***** Data records *****
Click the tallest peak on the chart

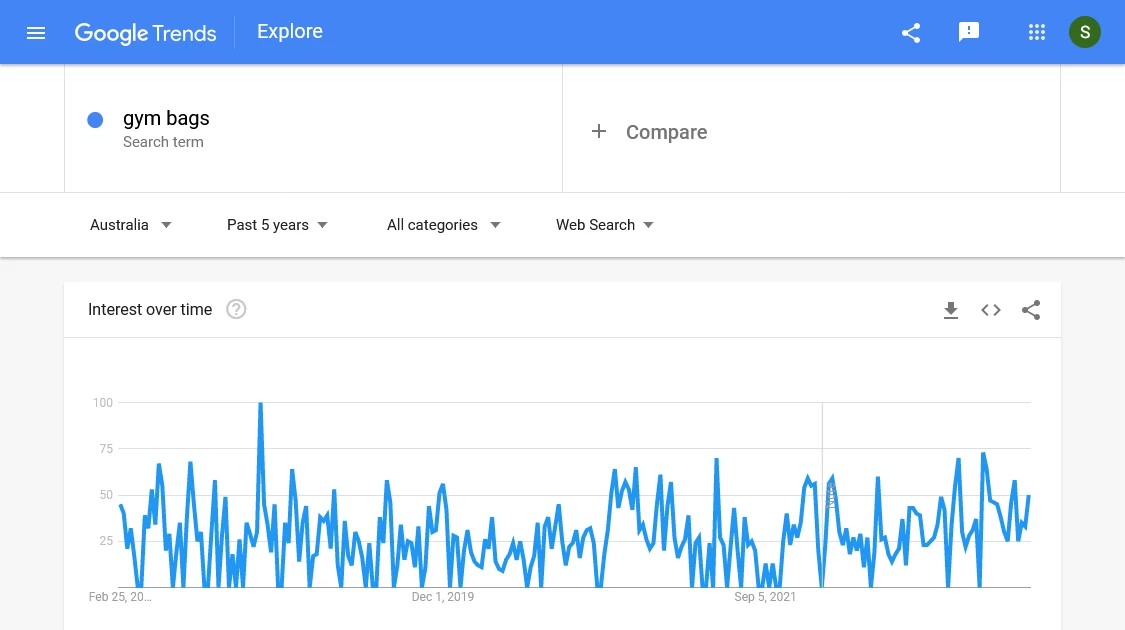tap(260, 404)

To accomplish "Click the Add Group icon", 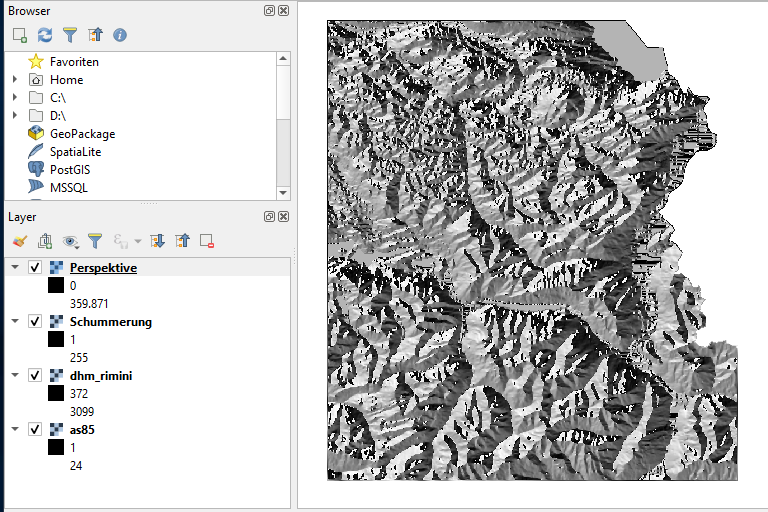I will (44, 241).
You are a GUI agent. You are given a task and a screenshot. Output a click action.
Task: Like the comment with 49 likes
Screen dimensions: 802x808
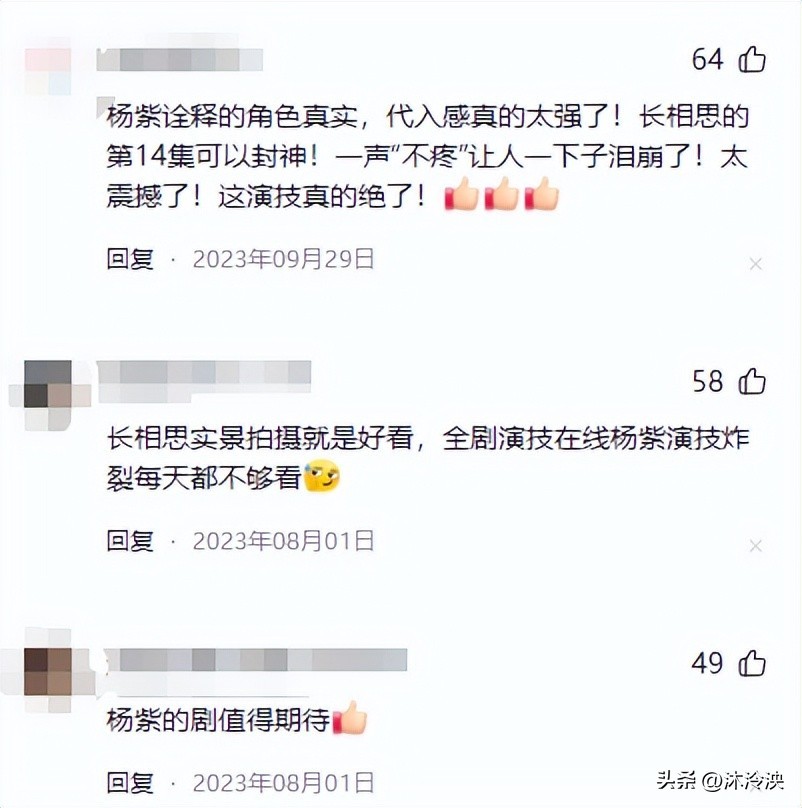click(752, 663)
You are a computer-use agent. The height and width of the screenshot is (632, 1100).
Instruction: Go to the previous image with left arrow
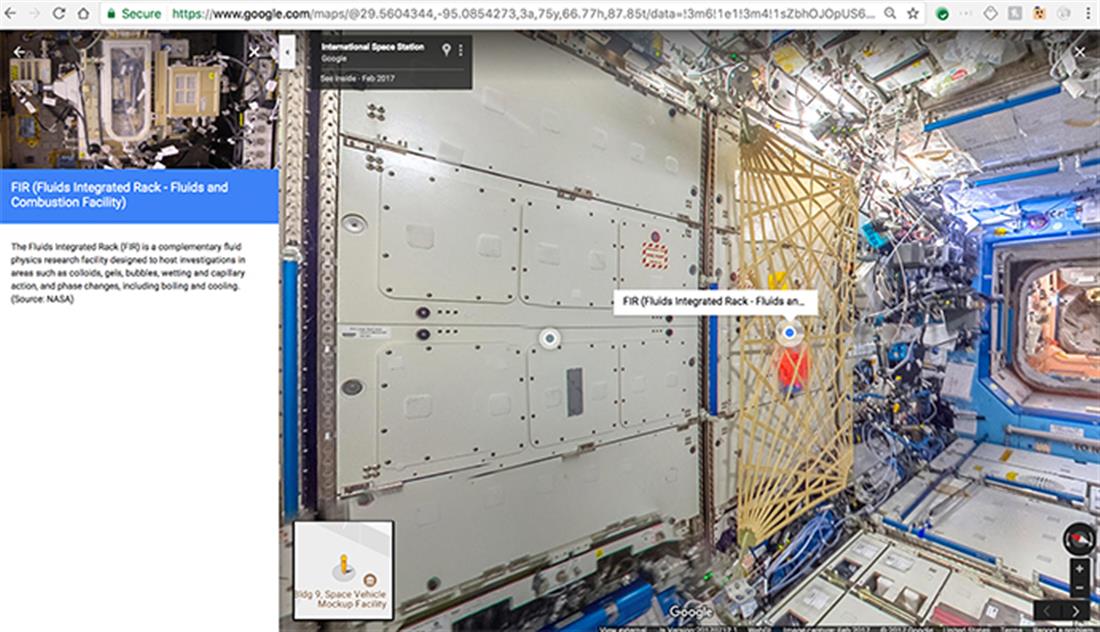click(1047, 610)
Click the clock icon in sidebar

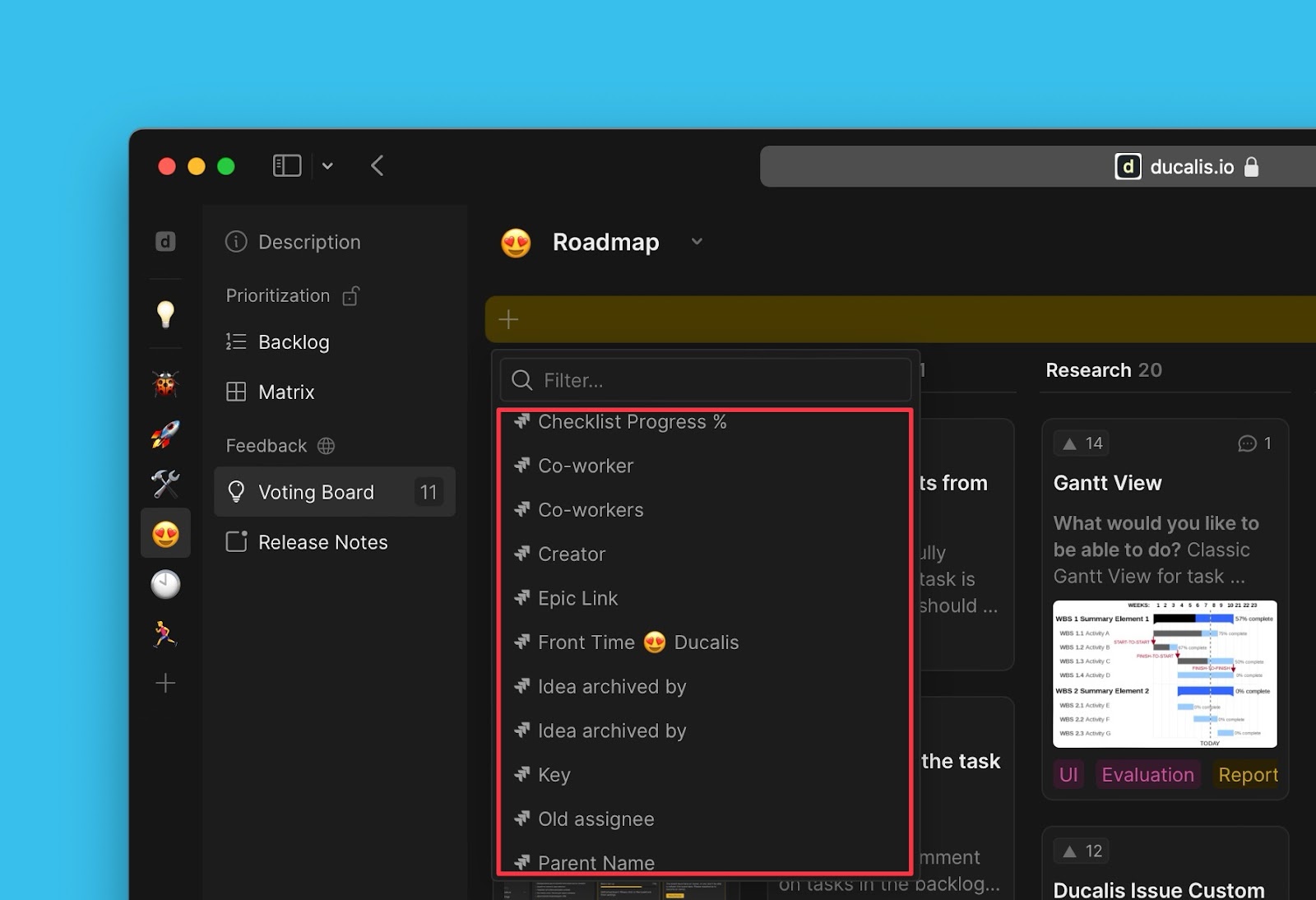165,584
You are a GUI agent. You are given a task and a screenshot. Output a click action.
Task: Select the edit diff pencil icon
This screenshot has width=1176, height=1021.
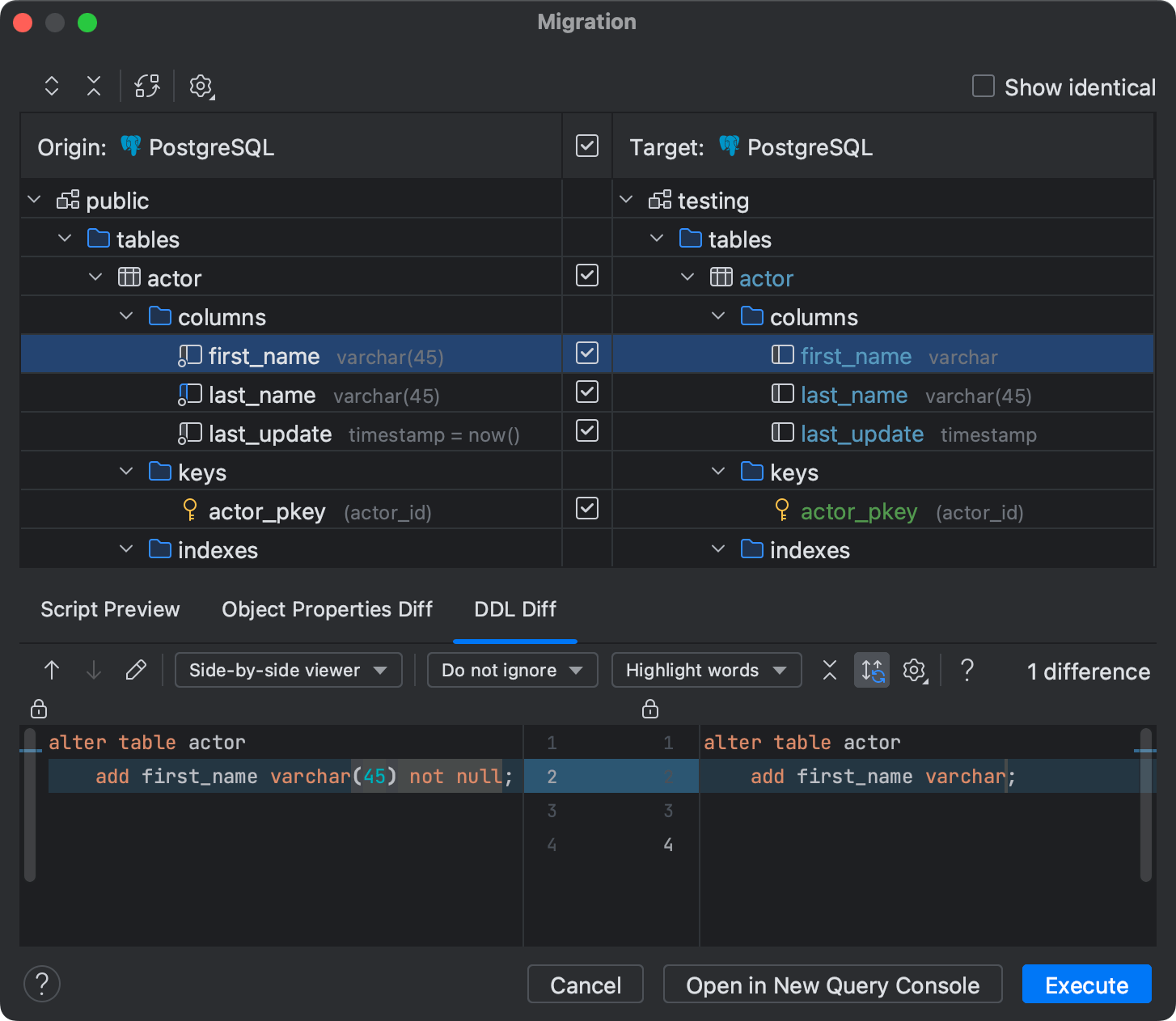[x=136, y=670]
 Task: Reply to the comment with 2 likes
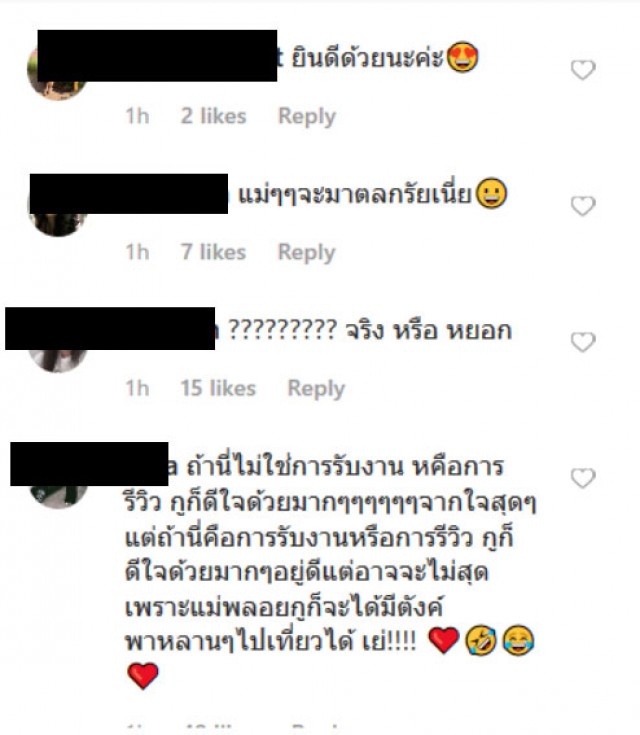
*****
The expected output is every line from the line where "Screen dimensions: 802x808" appears to the final line of the material, unchanged and with no pictures.

### Response to this exercise
Screen dimensions: 802x808
click(752, 663)
You are a computer-use agent. The height and width of the screenshot is (632, 1100).
Instruction: Go to the previous image with left arrow
click(1047, 610)
Click the clock icon in sidebar

165,584
You are a GUI agent. You are given a task and a screenshot. Output a click action.
Task: Select the edit diff pencil icon
This screenshot has width=1176, height=1021.
[x=136, y=670]
 Task: Reply to the comment with 2 likes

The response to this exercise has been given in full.